Directions for this task. Could you pick up the article on UNCP's return to campus during the Omicron surge and continue it from its last sentence?

(Text for analysis Opens)

Cummings has been Chancellor since July 2015. Image/UNCP
By: Zachary C. Young, Editor-in-Chief
There has been much discussion about campus returning to normal functions despite the spike in the Omicron variant cases. As of Jan. 25, the state positivity rate is 36.4%. Upon reentry to campus, UNCP has tested 3,073 faculty, staff and students, with only 180 positive results. This gives UNCP a 5.9% positivity rate.
This is a stark difference with Robeson County having a 35.5% positivity rate.
According to the North Carolina Department of Health and Human Services, 70% of the state’s adult population has been vaccinated with two doses or one dose of Johnson & Johnson. Robeson County’s rate is 41%.
Last semester a campus-wide survey was sent out and 90% of the faculty, staff and students who responded indicated they were fully vaccinated.
Campus has encouraged vaccination by a variety of means, including incentives. Currently the university has over 1,000 $100 gift cards. Students who upload proof of their booster shot will receive the gift card while supplies last.
Faculty and staff are also eligible for the $100 gift cards as well this semester.
Due to UNCP being a public institution, the vaccine is not mandated for any students, faculty or staff. The North Carolina Commission for Public Health and the state legislature are the only two entities that have the authority to mandate a vaccine in the state.
The only school in the UNC system to start virtually was UNC-Charlotte and began in-person learning on Jan. 24.

(Text for analysis Closes)
(Input data Opens)

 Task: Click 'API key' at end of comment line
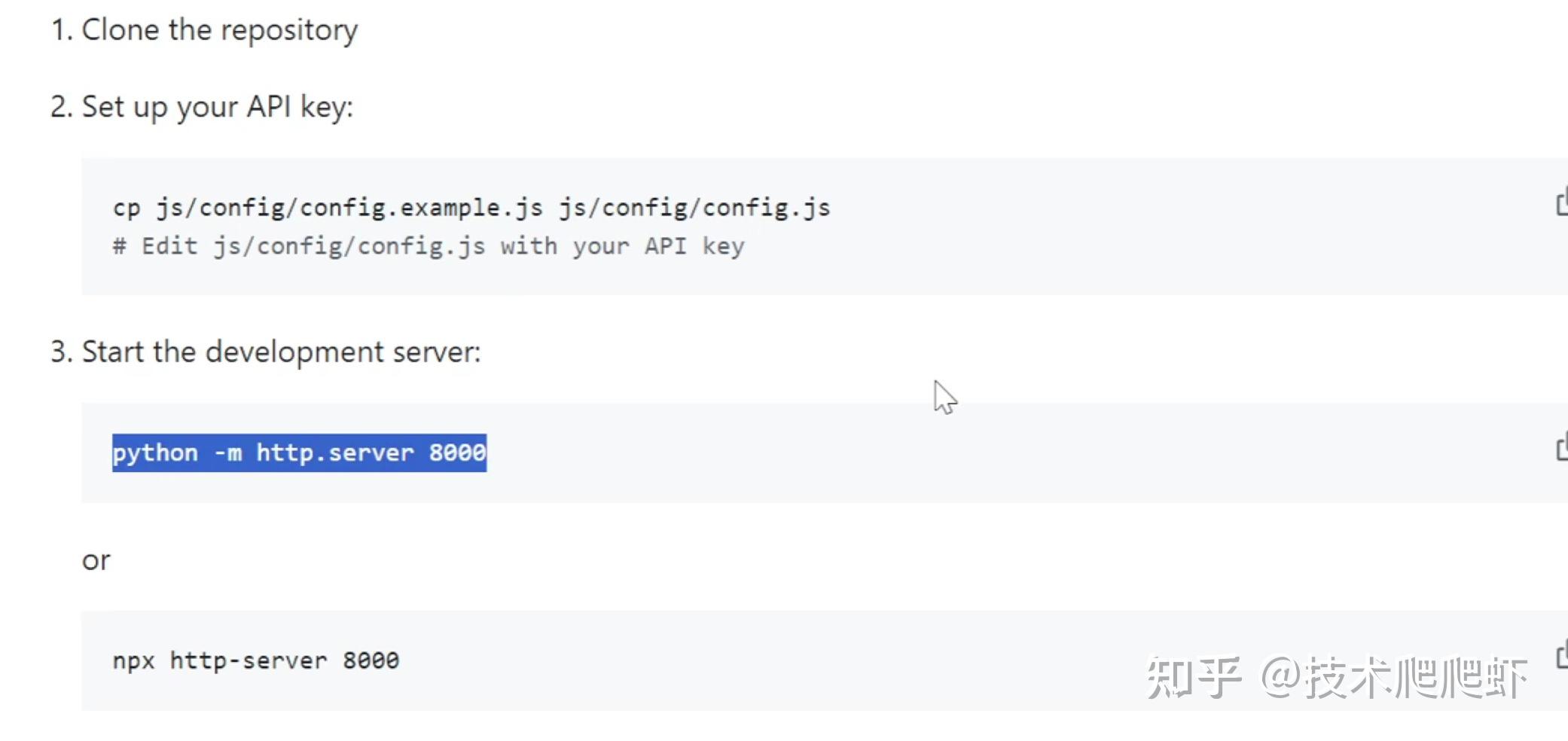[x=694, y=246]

(Input data Closes)
(Input data Opens)

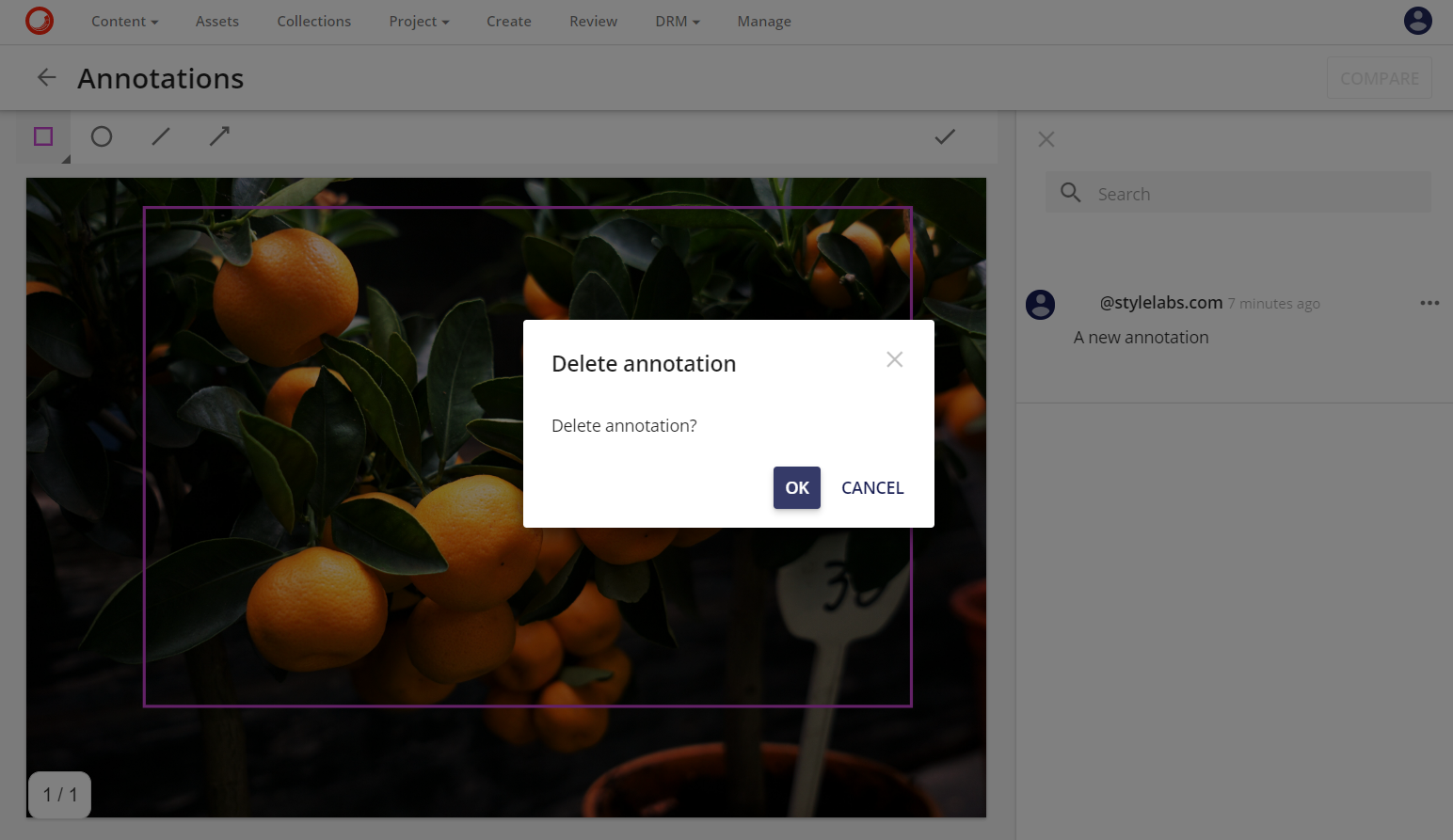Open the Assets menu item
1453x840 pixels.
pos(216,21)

(Input data Closes)

Answer.
UNCP’s COVID response team has been in place since the beginning of the pandemic and consists of representation from academic affairs, student affairs, athletics, housing, student health services and other departments across campus.
The response team met over Winter break and came to the decision to allow a return to campus as the surge of Omicron declines.
UNCP was one of three schools that delayed by a week. The other two schools were Elizabeth City State University and Fayetteville State University.
Chancellor Robin Cummings said the team lets the data that is available to drive the decisions made in response to the pandemic.
“My rationale was I wanted to wait a week to allow the Christmas and New Year holiday surge we were expecting to abate,” Cummings said. “The second reason was that all the models and projections were saying Omicron would peak about the last week of January, and by the first of February we should start seeing a definite decline in cases.”
Cummings said that Omicron’s behavior in other countries has allowed the United States to predict how it may behave domestically.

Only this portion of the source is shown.